Thursday, July 20, 2006

Paradise Lost: Elegy for Beirut

In this impassioned, poignant piece, award-winning Middle East correspondent Robert Fisk laments the destruction of Beirut: the "Paris of the East", the jewel on the azure Mediterranean. Clearly, Fisk loves this city and its friendly, handsome people. He is aghast and dismayed at the destruction of Beirut once again, a city that has been demolished many times and rose again and again like the mythical phoenix.

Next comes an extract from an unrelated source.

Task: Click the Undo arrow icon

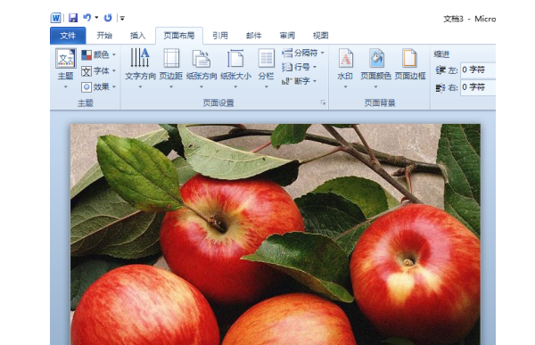Action: pos(87,18)
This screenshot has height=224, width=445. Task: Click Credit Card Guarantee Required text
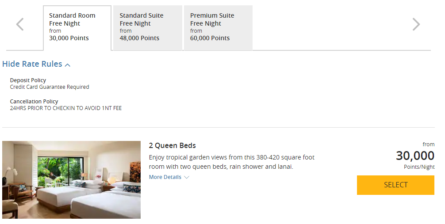[50, 87]
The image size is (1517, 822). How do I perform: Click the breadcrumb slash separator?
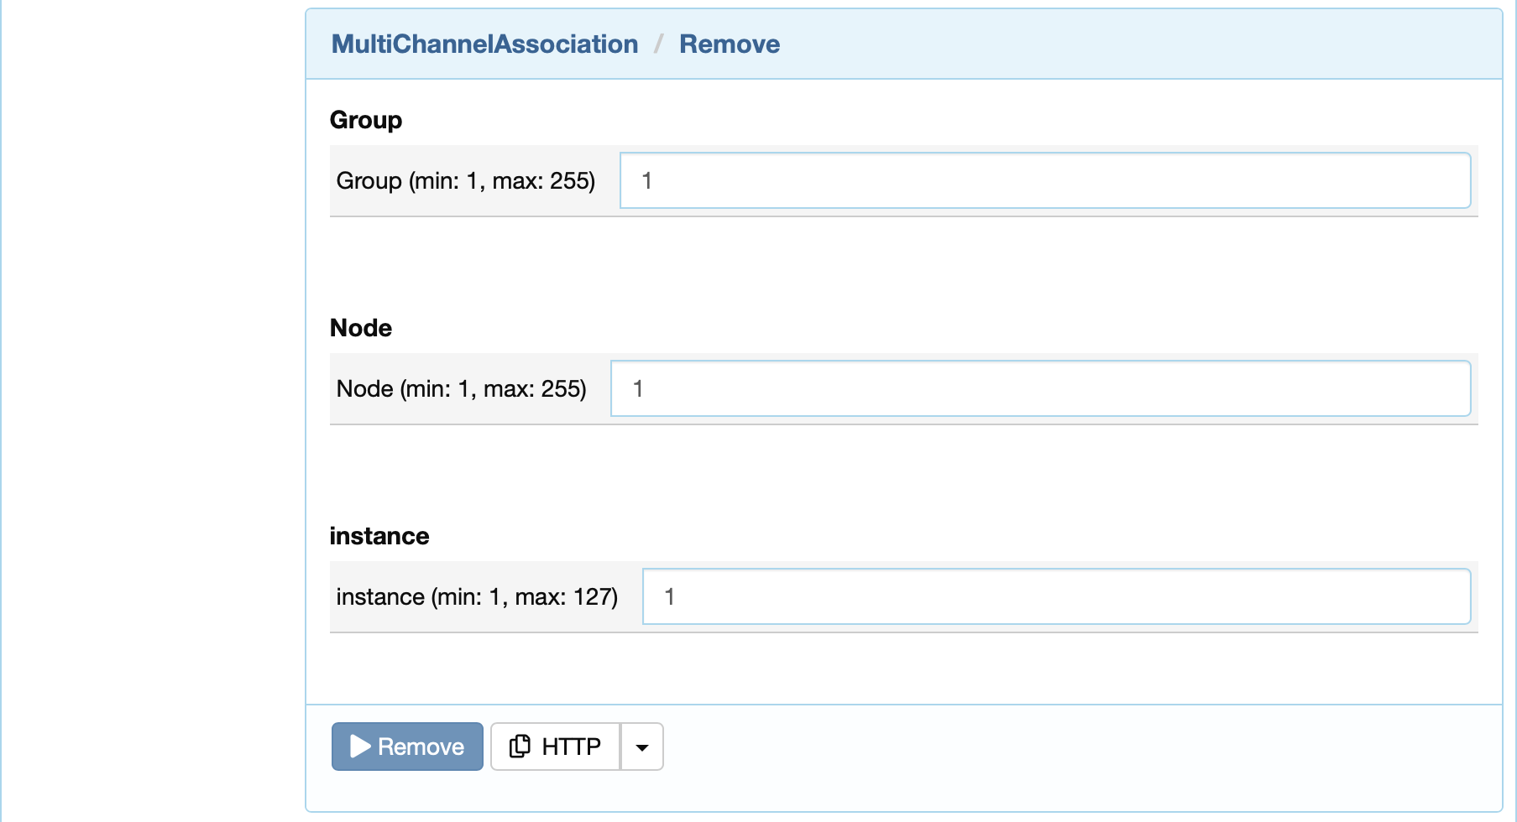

Robert Fisk is the Independent's award-winning Middle East correspondent. He cannot accept emails, but letters may be sent c/o Foreign Desk, 191 Marsh Wall, London E14 9RS

Paradise Lost

Robert Fisk's Elegy for Beirut

The Independent
July 19, 2006

Elegant buildings lie in ruins. The heady scent of gardenias gives way to the acrid stench of bombed-out oil installations. And everywhere terrified people are scrambling to get out of a city that seems tragically doomed to chaos and destruction. As Beirut - 'the Paris of the East' - is defiled yet again.

In the year 551, the magnificent, wealthy city of Berytus - headquarters of the imperial East Mediterranean Roman fleet - was struck by a massive earthquake. In its aftermath, the sea withdrew several miles and the survivors - ancestors of the present-day Lebanese - walked out on the sands to loot the long-sunken merchant ships revealed in front of them.

That was when a tidal wall higher than a tsunami returned to swamp the city and kill them all. So savagely was the old Beirut damaged that the Emperor Justinian sent gold from Constantinople as compensation to every family left alive.

How does this happen to Beirut? For 30 years, I've watched this place die and then rise from the grave and then die again, its apartment blocks pitted with so many bullets they looked like Irish lace, its people massacring each other.

I lived here through 15 years of civil war that took 150,000 lives, and two Israeli invasions and years of Israeli bombardments that cost the lives of a further 20,000 of its people. I have seen them armless, legless, headless, knifed, bombed and splashed across the walls of houses. Yet they are a fine, educated, moral people whose generosity amazes every foreigner, whose gentleness puts any Westerner to shame, and whose suffering we almost always ignore.

They look like us, the people of Beirut. They have light-coloured skin and speak beautiful English and French. They travel the world. Their women are gorgeous and their food exquisite. But what are we saying of their fate today as the Israelis - in some of their cruellest attacks on this city and the surrounding countryside - tear them from their homes, bomb them on river bridges, cut them off from food and water and electricity? We say that they started this latest war, and we compare their appalling casualties - 240 in all of Lebanon by last night - with Israel's 24 dead, as if the figures are the same.

And then, most disgraceful of all, we leave the Lebanese to their fate like a diseased people and spend our time evacuating our precious foreigners while tut-tutting about Israel's "disproportionate" response to the capture of its soldiers by Hizbollah.

I walked through the deserted city centre of Beirut yesterday and it reminded more than ever of a film lot, a place of dreams too beautiful to last, a phoenix from the ashes of civil war whose plumage was so brightly coloured that it blinded its own people. This part of the city - once a Dresden of ruins - was rebuilt by Rafiq Hariri, the prime minister who was murdered scarcely a mile away on 14 February last year.

The wreckage of that bomb blast, an awful precursor to the present war in which his inheritance is being vandalised by the Israelis, still stands beside the Mediterranean, waiting for the last UN investigator to look for clues to the assassination - an investigator who has long ago abandoned this besieged city for the safety of Cyprus.